### EXERCISE GOAL
Could you return every one of the records below word for word, leaving the pictures out?

[Opening PROVIDED DATA section]

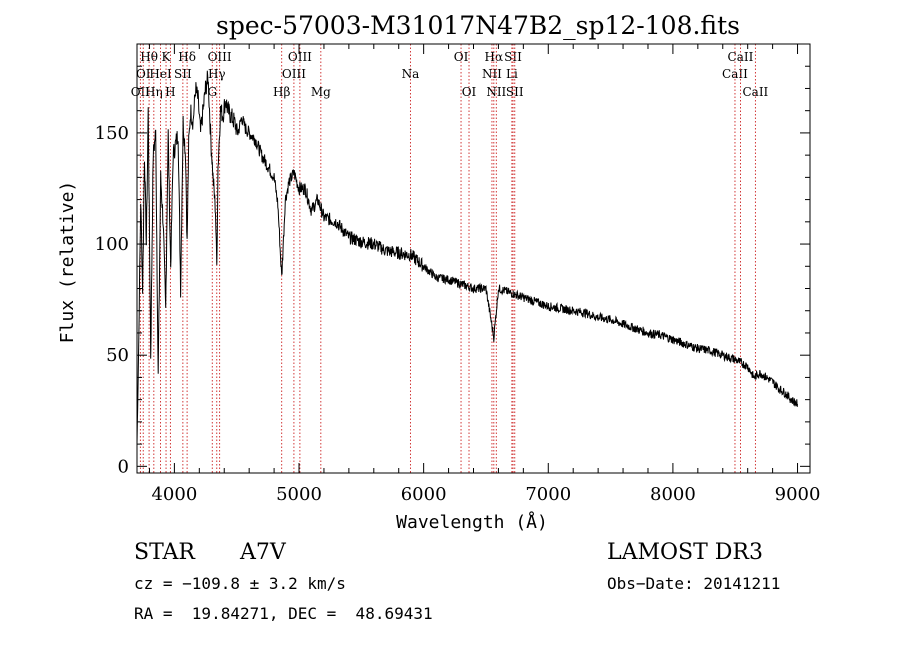  Describe the element at coordinates (798, 494) in the screenshot. I see `x-tick-label-9000: 9000` at that location.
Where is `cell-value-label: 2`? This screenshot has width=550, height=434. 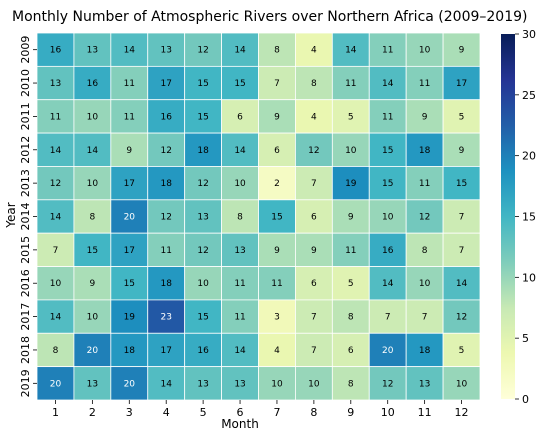
cell-value-label: 2 is located at coordinates (277, 184).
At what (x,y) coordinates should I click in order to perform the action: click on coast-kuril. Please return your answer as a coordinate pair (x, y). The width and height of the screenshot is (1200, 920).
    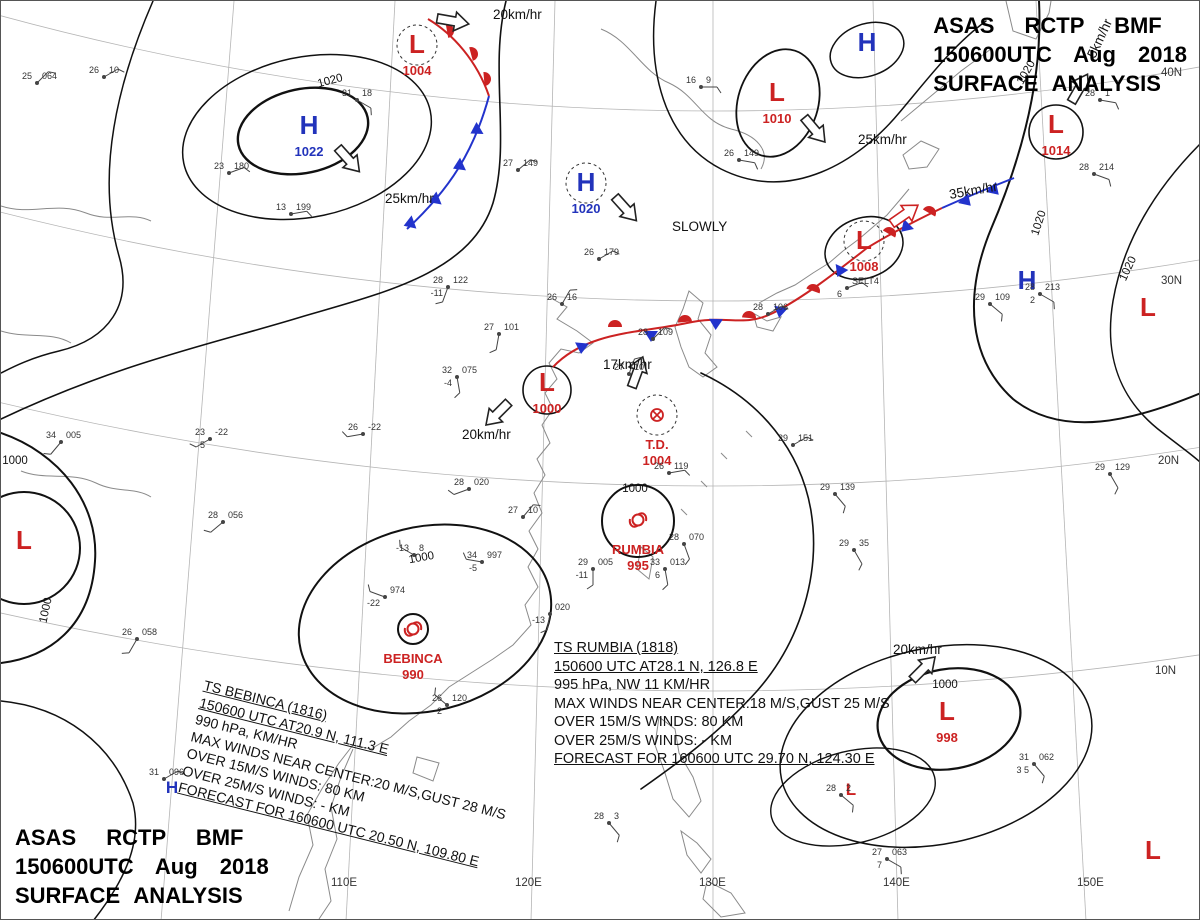
    Looking at the image, I should click on (946, 85).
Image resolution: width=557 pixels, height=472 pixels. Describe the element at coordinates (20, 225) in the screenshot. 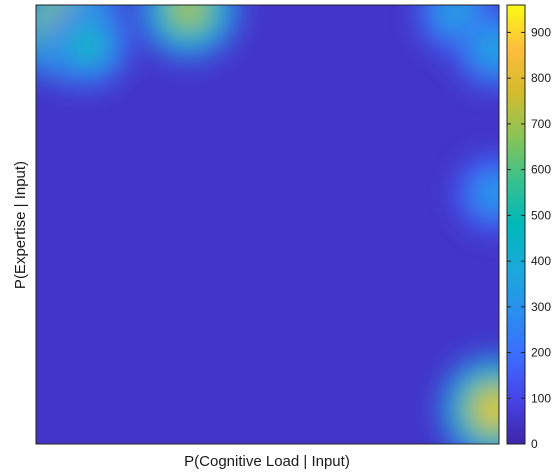

I see `y-axis-label: P(Expertise | Input)` at that location.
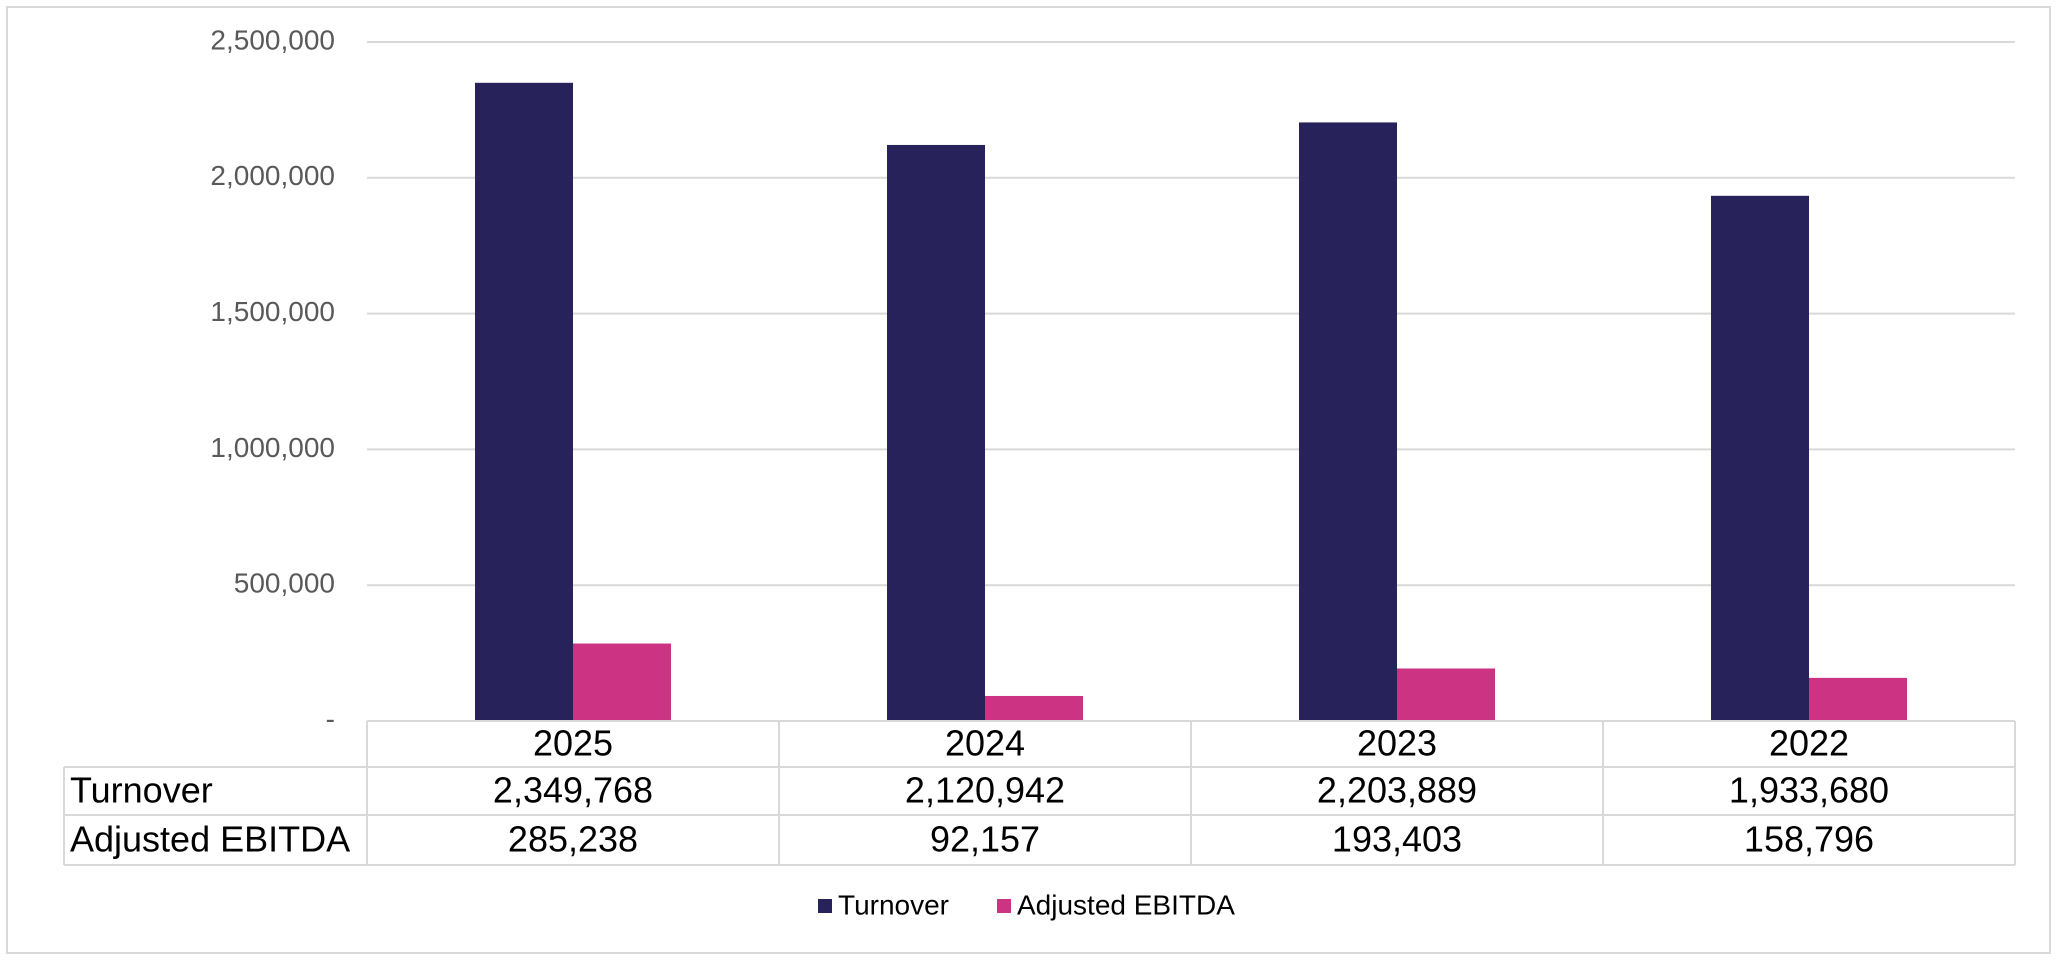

[Closing PROVIDED DATA section]

### EXPECTED ANSWER
  Describe the element at coordinates (798, 494) in the screenshot. I see `x-tick-label-9000: 9000` at that location.
Where is `cell-value-label: 2`? This screenshot has width=550, height=434. 
cell-value-label: 2 is located at coordinates (277, 184).
At what (x,y) coordinates should I click in order to perform the action: click on coast-kuril. Please return your answer as a coordinate pair (x, y). The width and height of the screenshot is (1200, 920).
    Looking at the image, I should click on (946, 85).
Image resolution: width=557 pixels, height=472 pixels. Describe the element at coordinates (20, 225) in the screenshot. 

I see `y-axis-label: P(Expertise | Input)` at that location.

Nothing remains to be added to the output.